- _What you have to do_
Whenever a line in the data holds the string "agent", copy that line.

┌──

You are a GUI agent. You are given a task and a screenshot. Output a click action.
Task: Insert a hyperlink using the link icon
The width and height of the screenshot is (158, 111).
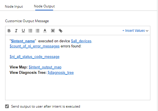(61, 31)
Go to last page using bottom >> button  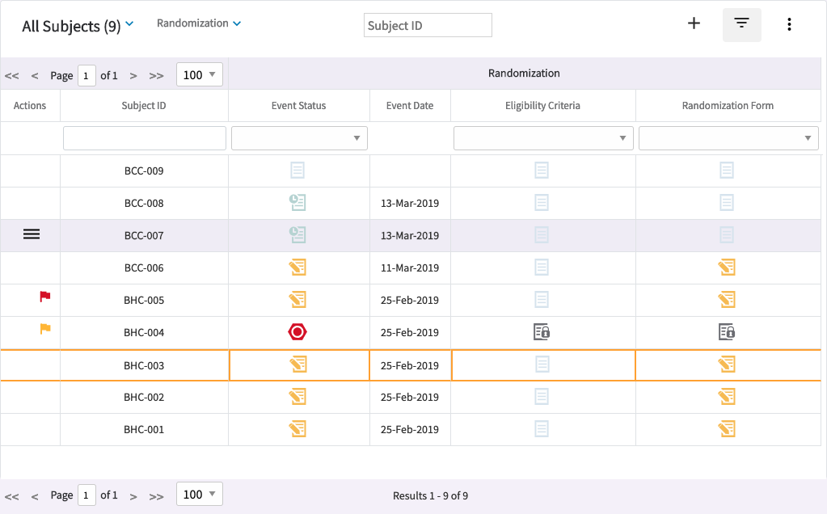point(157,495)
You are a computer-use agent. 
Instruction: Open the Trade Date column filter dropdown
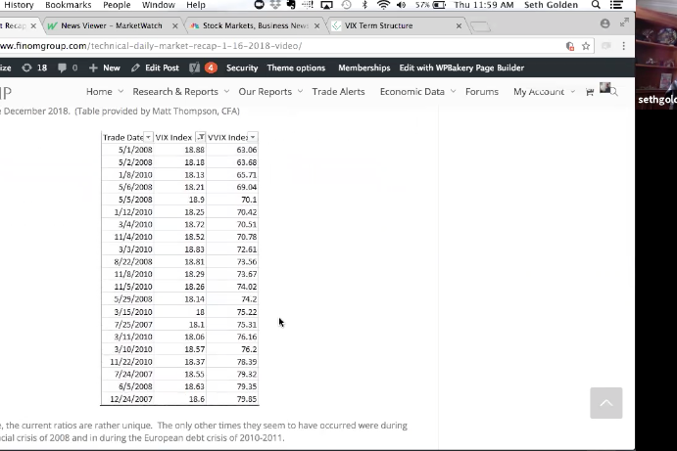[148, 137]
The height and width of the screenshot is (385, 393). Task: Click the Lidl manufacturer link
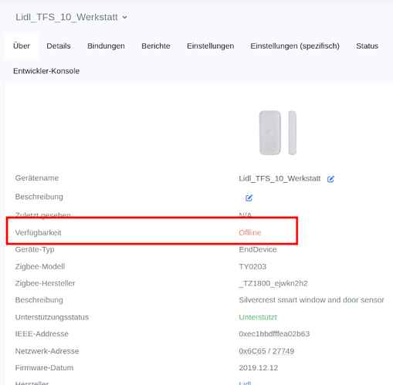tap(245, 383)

└──

- _Expected answer_
You are a GUI agent. You are given a task and a screenshot. Output a click action.
You are a computer-use agent. 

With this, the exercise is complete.